What is expected:
In the listing, find every line that has the string "agent" and copy it.

Information:
────────────────

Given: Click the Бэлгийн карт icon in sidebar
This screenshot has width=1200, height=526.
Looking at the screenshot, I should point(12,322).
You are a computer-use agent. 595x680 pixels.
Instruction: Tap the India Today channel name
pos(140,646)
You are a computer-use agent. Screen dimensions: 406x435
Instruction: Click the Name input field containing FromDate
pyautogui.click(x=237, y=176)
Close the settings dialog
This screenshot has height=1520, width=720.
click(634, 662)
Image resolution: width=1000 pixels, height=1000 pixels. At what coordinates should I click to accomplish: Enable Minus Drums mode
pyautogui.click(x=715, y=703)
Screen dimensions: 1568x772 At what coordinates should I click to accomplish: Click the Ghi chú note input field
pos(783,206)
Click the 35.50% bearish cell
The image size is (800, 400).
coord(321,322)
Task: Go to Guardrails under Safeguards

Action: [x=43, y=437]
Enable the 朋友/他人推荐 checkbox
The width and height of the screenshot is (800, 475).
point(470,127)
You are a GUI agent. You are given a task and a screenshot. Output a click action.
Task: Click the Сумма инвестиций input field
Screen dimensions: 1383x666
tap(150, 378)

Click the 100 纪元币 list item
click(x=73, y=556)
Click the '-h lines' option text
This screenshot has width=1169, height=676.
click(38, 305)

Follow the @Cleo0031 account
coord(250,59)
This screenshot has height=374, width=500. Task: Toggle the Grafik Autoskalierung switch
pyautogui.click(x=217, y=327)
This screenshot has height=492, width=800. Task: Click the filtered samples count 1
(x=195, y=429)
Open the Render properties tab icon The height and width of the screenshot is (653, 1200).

────────────────

Solved problem:
You are a computer-use agent. 595x680 pixels.
You are a computer-use agent. Screen dimensions: 406x435
You are a GUI agent. You are given a task and a screenshot. Output a click action.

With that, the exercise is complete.